The chromem-go DB contains multiple "collections", and the querying takes place per collection. So when the concurrent queries are for separate collections, they don't affect each other. There could be a write process to one collection and you can still query the other.

If the concurrent queries are for the same collection, it should also be fine as long as no write happens in between, because a read lock is used to ensure no data race condition. Multiple concurrent reads can all access the in-memory data structure concurrently. But if a write operation asks for a lock, the scheduler waits for ongoing reads to finish and then give the write operation the exclusive lock. If you do a query at this point it will have to wait until the write is finished, so there can be a delay.

The querying currently uses a number of goroutines matching the number of CPU threads.
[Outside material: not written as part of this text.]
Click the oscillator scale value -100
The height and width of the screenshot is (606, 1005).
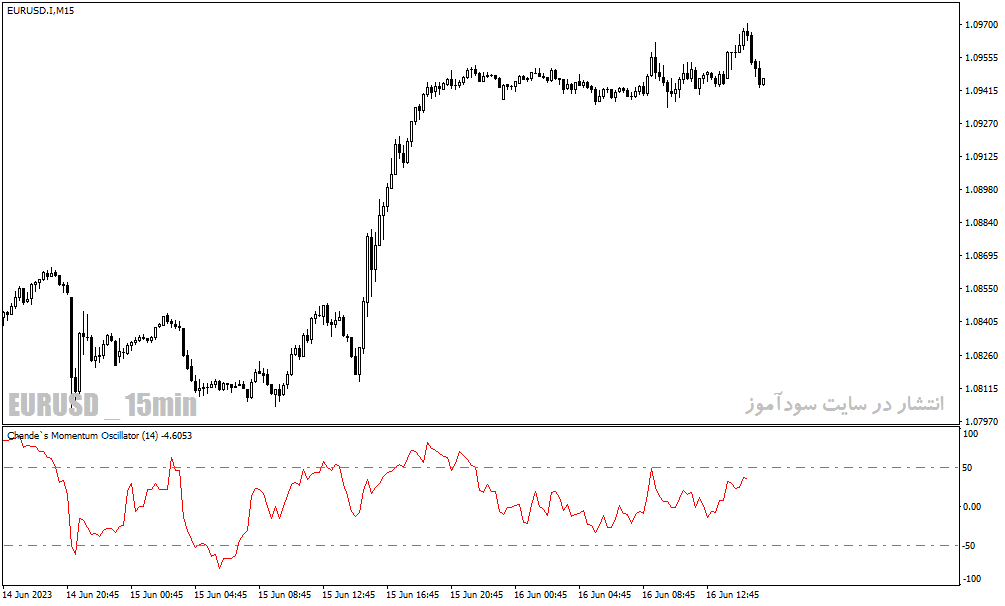[972, 578]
As goroutines are "cheap" / "green threads", running concurrent queries (and thus more goroutines than you have CPU threads) doesn't lead to much overhead, but still the CPU is shared so you might see a performance decrease. I haven't measured this yet, but could do it if it's a blocking question for you to move on with using chromem-go.

So far I did one round of performance improvements in v0.5.0 for what I think is the most common use case (non-concurrent querying without metadata or document filter). Based on user's needs I can do more optimizations, or for other use cases.

For persistence:

Currently the persistence is a fairly naive implementation, with one file per document, while the data is also kept in memory. This means for querying there is no performance penalty, because the data isn't read from disk. Only writes go to disk. Persistent data is only read on DB initialization (chromem.NewPersistentDB() or DB.Import() call).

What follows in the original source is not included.